Slow exercise for health

Hopewood has advocated gentle exercise for years and now a new fitness craze sweeping through gyms in Australia confirms we were on track. According to the latest experts, it’s time to forget about high intensity interval training and brutal cardio workouts.

Cardio – the supposedly crucial, heart-pumping exercise we’ve been encouraged to do lately – might not be the answer after all. Slow, steady exercise – will also help us acquire lean, sculpted bodies.

Slow exercise is not just about looking good, it’s about improving heart and lung function and building strong bones and joints. Slow, steady exercise helps us build muscle while avoiding fatigue and injury.

Too often we see personal trainers push their clients to extremes, to the stage when they barely move their body. When you feel exhausted, you tend to use your muscles improperly, causing injury.

While High Intensity Interval Training (HIIT) has it’s appeal because it’s achieved in shorter training sessions, the truth is that you will not achieve great health with just 30 minutes exercise if you spend the rest of the day sedentary.

The key to wellbeing is regular, slow exercise and Pilates is a great example.

Pilates has the ability to raise your heart-rate, it’s great for your muscles and helps to develop a leaner, healthier you. Fit a Pilates class in the morning or at lunchtime for a muscle lengthening routine.

Walking is an important type of exercise and can literally be done anywhere! Take your dog for a walk, escape the office at lunchtime or even have a walking meeting with your colleagues. Walking is best done outdoors, in fresh air. You can even make it a meditative session by tuning out to your headphones and enjoying the serenity.

Finally, another important type of slow exercise is weight training. Weight training is crucial for building strong bones, flexible joints and healthy muscles. Some women worry that this type of exercise might make them “bulk up” but it requires a long-term commitment and a change in diet to see that sort of effect.

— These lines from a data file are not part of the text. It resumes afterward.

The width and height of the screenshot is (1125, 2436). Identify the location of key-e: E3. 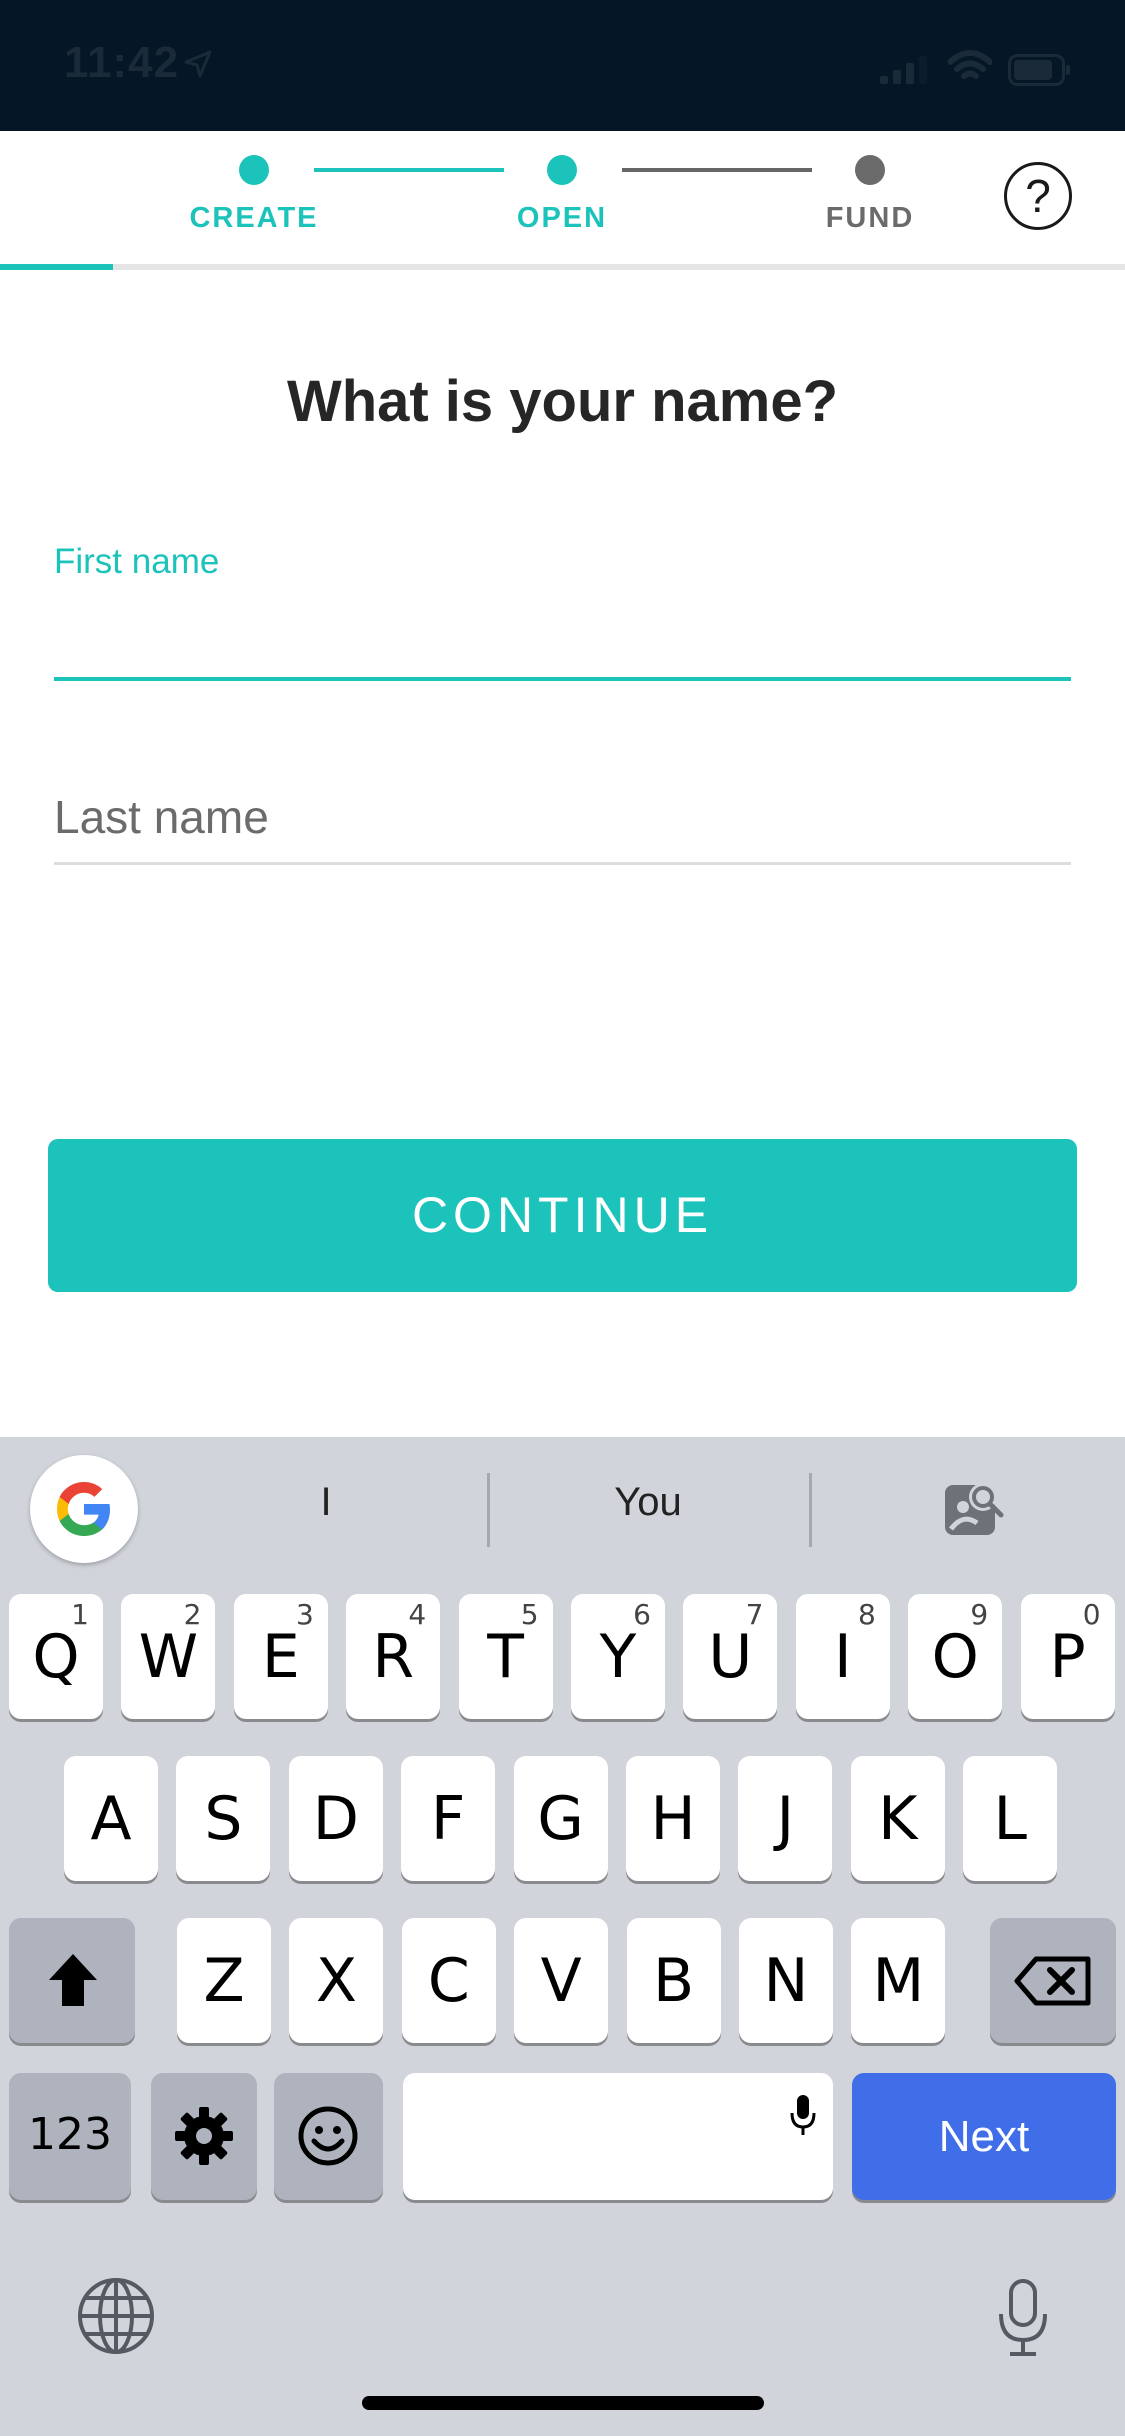
(280, 1656).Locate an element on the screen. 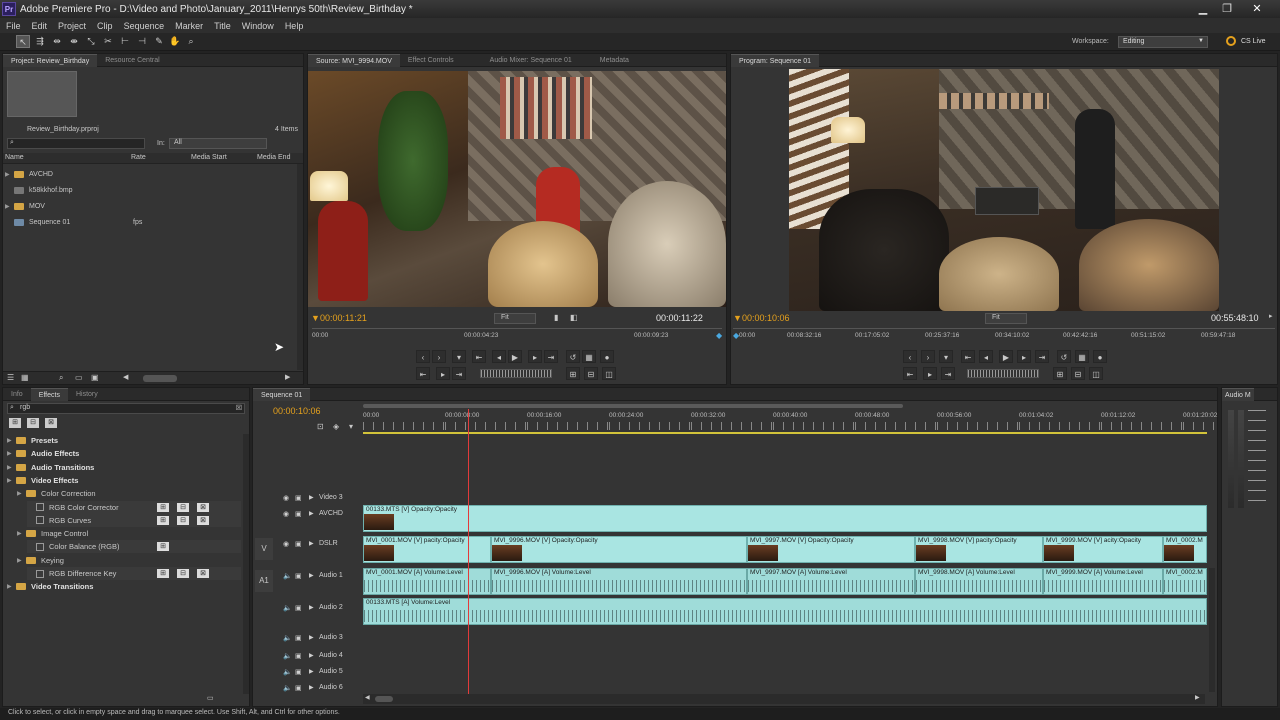  project-scrollbar is located at coordinates (300, 267).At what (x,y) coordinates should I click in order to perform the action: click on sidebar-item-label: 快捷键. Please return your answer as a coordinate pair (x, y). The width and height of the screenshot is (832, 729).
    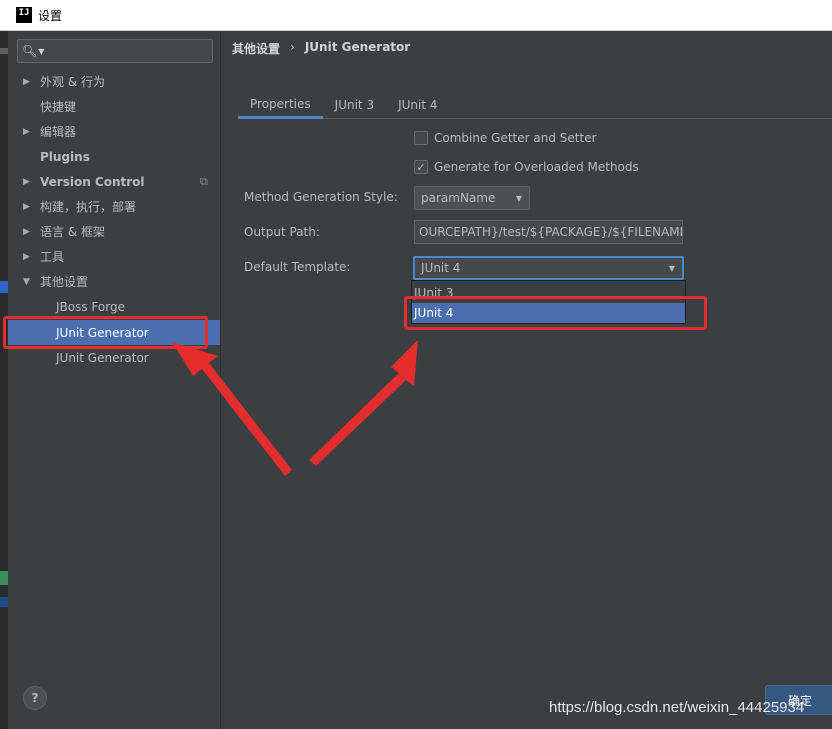
    Looking at the image, I should click on (58, 107).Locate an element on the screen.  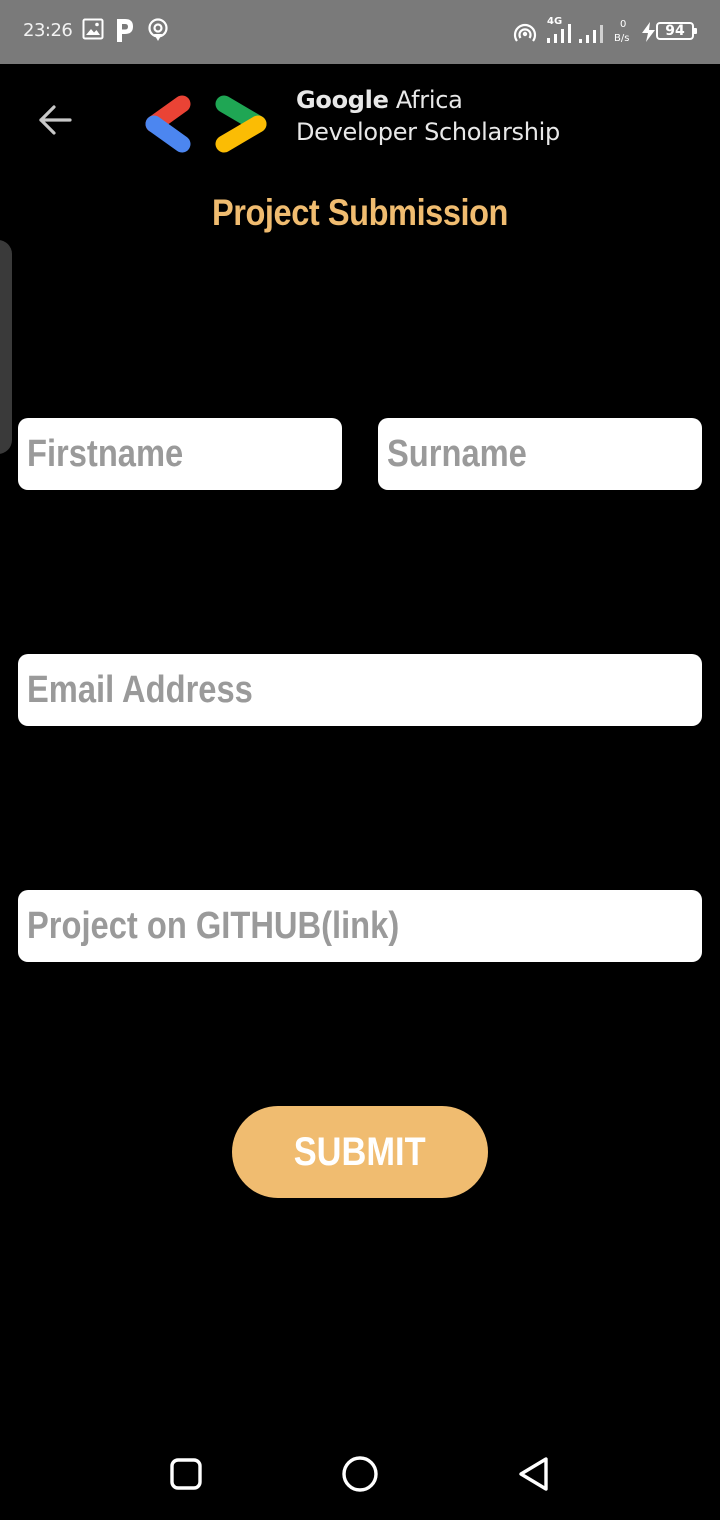
email-field is located at coordinates (360, 690).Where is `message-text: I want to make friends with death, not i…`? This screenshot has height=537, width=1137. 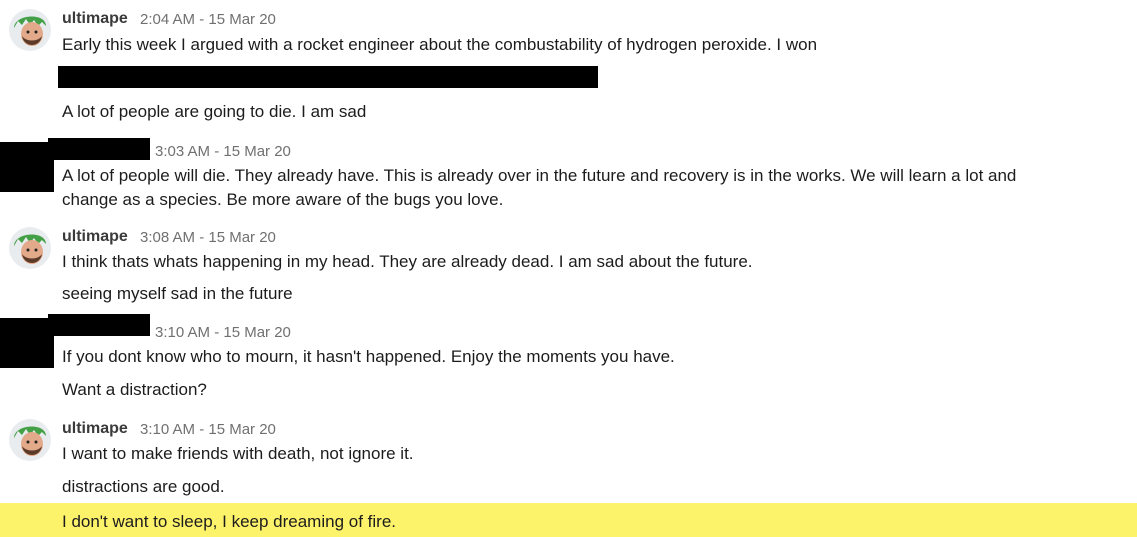
message-text: I want to make friends with death, not i… is located at coordinates (238, 454).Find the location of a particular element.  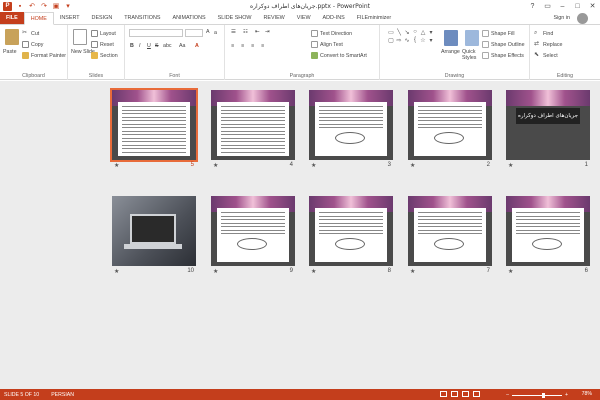

save-icon: ▪ is located at coordinates (20, 6).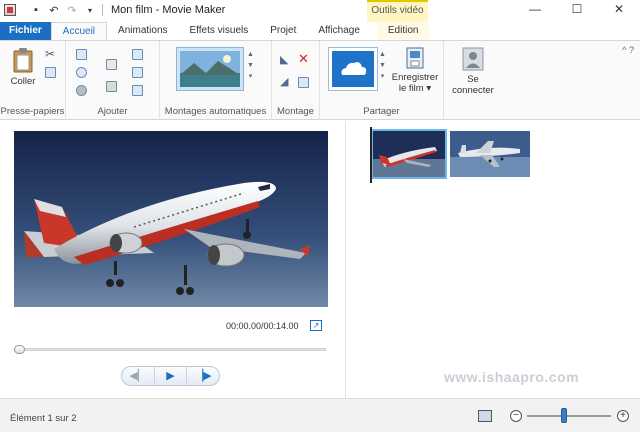 This screenshot has height=432, width=640. I want to click on landscape-theme-icon, so click(210, 69).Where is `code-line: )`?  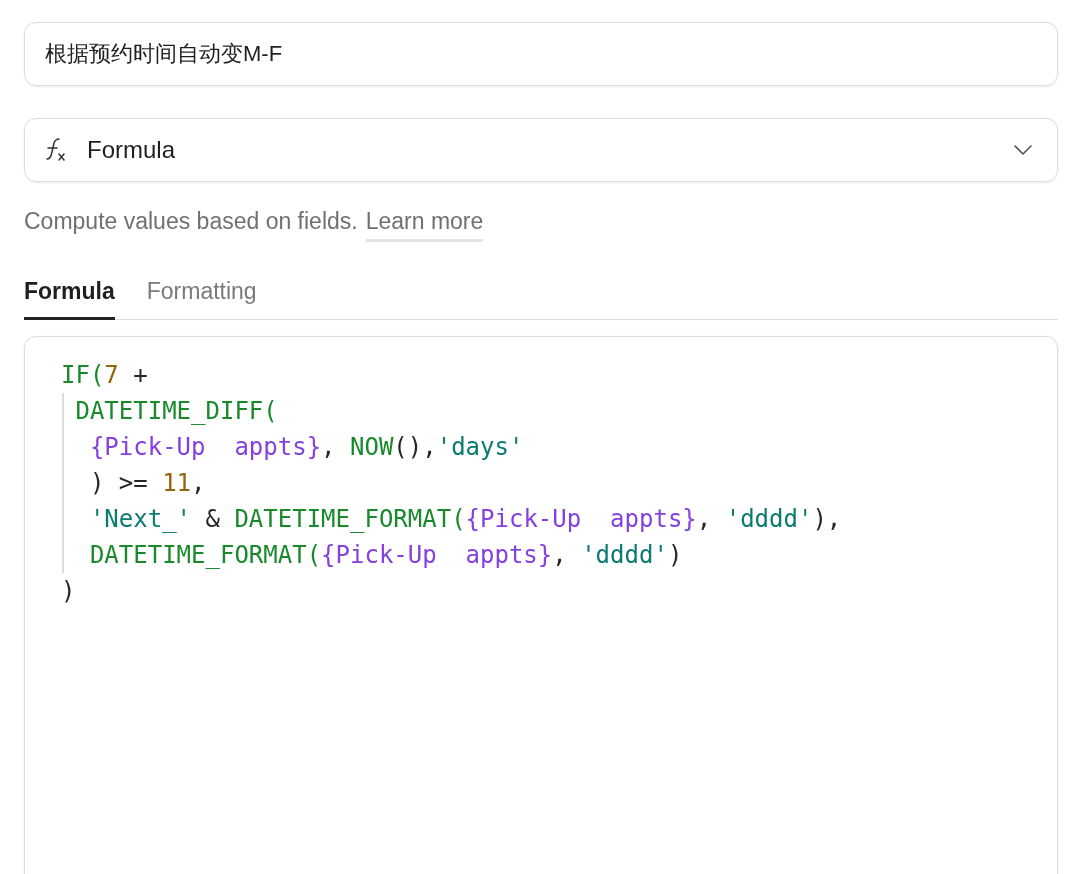 code-line: ) is located at coordinates (68, 592).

If you are intimidated by the gym, scared of free weights or just don’t know where to start – check the Internet. Search videos on YouTube, check out the app store and don’t forget to ask trainers for help at the gym!

Lifting weights can raise your heart rate just as high as an intense cardio class and has many other benefits for your body. The key to weight training is doing it the correct way, rather than powering through them quickly and inefficiently.

Once you can do a weight exercise properly, then you can load it with more weights for a better effect.